Robson Sávio Reis Souza

Professor da PUC Minas, pós-doutor em Direitos Humanos pela Universidade de Salamanca e presidente do Conselho Estadual de Direitos Humanos de Minas Gerais


No dia 20 de junho, na “Vetusta Casa de Afonso Pena”, a Faculdade de Direito da UFMG, o Conselho Estadual de Defesa dos Direitos Humanos de Minas Gerais agraciou 30 mineiras e mineiros com o Diploma Diva Moreira, que tem por finalidade “homenagear pessoas que foram vítimas da violência do Estado, no período de 1964 a 1985”. A honraria foi conferida em memória dos 60 anos do golpe militar de 1964.


Diva Moreira, cientista política, militante e intelectual negra é uma dessas mulheres que mudam, para melhor, a história. Sua trajetória é marcada pela difusão de ideias e ações voltadas à luta antirracista, à participação na reforma sanitária e à luta antimanicomial, desde a década de 1970. Mineira de Bocaiúva, no Norte do Estado, enveredou no movimento de mulheres pela Anistia Política e pela redemocratização. No final dos anos de 1980 fundou a Casa Dandara, um centro de educação e cultura para a população negra em Belo Horizonte. A defesa dos direitos das mulheres segue sendo uma de suas bandeiras.


O Conselho Estadual de Defesa dos Direitos Humanos de Minas, consciente e comprometido com os valores da democracia, da liberdade, da justiça e da paz, pilares das sociedades democráticas e de direito, planejou, neste ano que fazemos memória dos 60 anos do golpe civil-militar, trazer para o debate público a relevância das temáticas da memória, da verdade e da justiça – colunas indispensáveis à construção de uma Nnção verdadeiramente independente, soberana e democrática.


Nesses cabulosos tempos, quando presenciamos o recrudescimento de grupos, partidos e segmentos sociais que flertam com o fascismo, articulados na chamada extrema direita; agremiações saudosas de um passado idílico e cruel, caracterizado pela violação sistemática dos direitos humanos, é preciso, mais do que nunca, reafirmar os valores democráticos e articular ações políticas com a finalidade de promover o enfrentamento, a reparação e a luta por transformações sociais, políticas e culturais efetivas para a superação de legados autoritários e violentos.


Neste contexto, o Conselho Estadual de Defesa dos Direitos Humanos tem promovido atividades de educação à cidadania, reflexão e mobilização sobre a memória histórica do malfadado golpe militar que lançou nosso país no arbítrio durante longos 21 anos. Em parceria com a Faculdade de Comunicação e Artes e o Programa de Pós-graduação em Comunicação da PUC Minas realizou um ciclo de debates intitulado “1964: 60 anos depois”, no mês de maio.

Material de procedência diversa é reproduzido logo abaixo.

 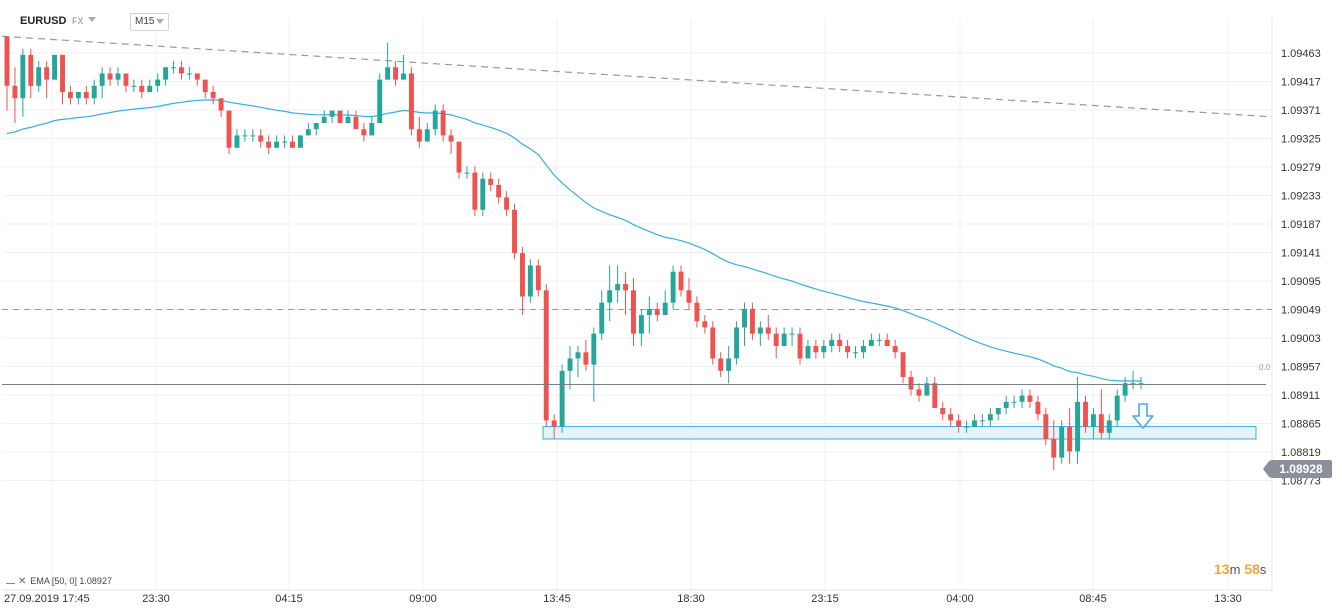 What do you see at coordinates (1301, 311) in the screenshot?
I see `y-tick-label: 1.09049` at bounding box center [1301, 311].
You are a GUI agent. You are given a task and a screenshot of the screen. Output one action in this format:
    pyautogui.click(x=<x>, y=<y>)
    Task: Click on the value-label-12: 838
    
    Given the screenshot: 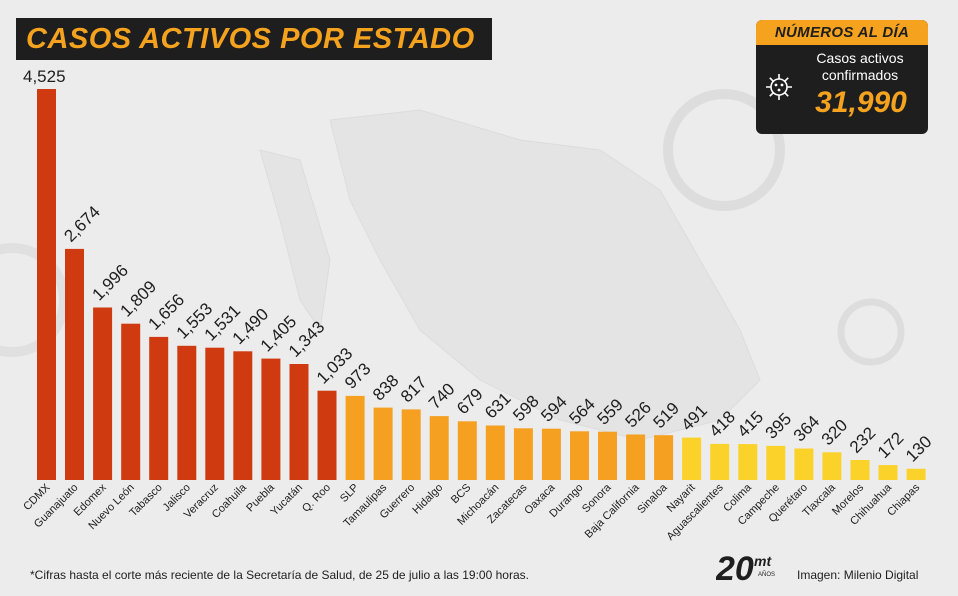 What is the action you would take?
    pyautogui.click(x=386, y=388)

Mas, a principal atividade do Conselho para fazer memória dos 60 anos do golpe foi a criação de um diploma para homenagear personalidades que foram e continuam sendo um exemplo inspirador na defesa da democracia, da justiça, da liberdade e da paz. De cidadãs e cidadãos que, no passado e no presente, exigem e lutam por uma sociedade onde caibam todas as pessoas, independentemente de quaisquer condicionalidades.


O Diploma Diva Moreira é uma atividade memorialística referenciada em exemplos concretos que nos indicam um caminho necessário a ser percorrido nestes tempos de manipulações grosseiras de mentes e de corações. Tempos nebulosos, que fazem reaparecer e recrudescer os discursos de ódio, a criminalização da pobreza, das mulheres e das crianças; das comunidades cuja diversidade sexual questionam os padrões heteronormativos; dos indígenas, quilombolas, moradores de rua e da juventude negra periférica, entre outros segmentos sociais espezinhados por múltiplas exclusões que marcam nossa sociedade, afastando-nos de uma democracia real.


Ainda temos imensos desafios à concretização da cidadania plena para todos os brasileiros. As marcas da escravidão e da violência insistem e persistem como chaga que macula nossa nação. Por isso, passado e presente se conectam tanto na memória do arbítrio quanto no desejo de transformações efetivas, no presente e para o futuro. Como diz o poeta, “se muito foi feito ainda há muito para se fazer”.
Os eventos ocorridos em 8 de janeiro de 2023 mostram que a democracia conquistada em 1985 ainda é um projeto em construção, com disputas reais e simbólicas. E que há um longo caminho para a efetivação de uma democracia verdadeiramente soberana, inclusiva e justa no Brasil.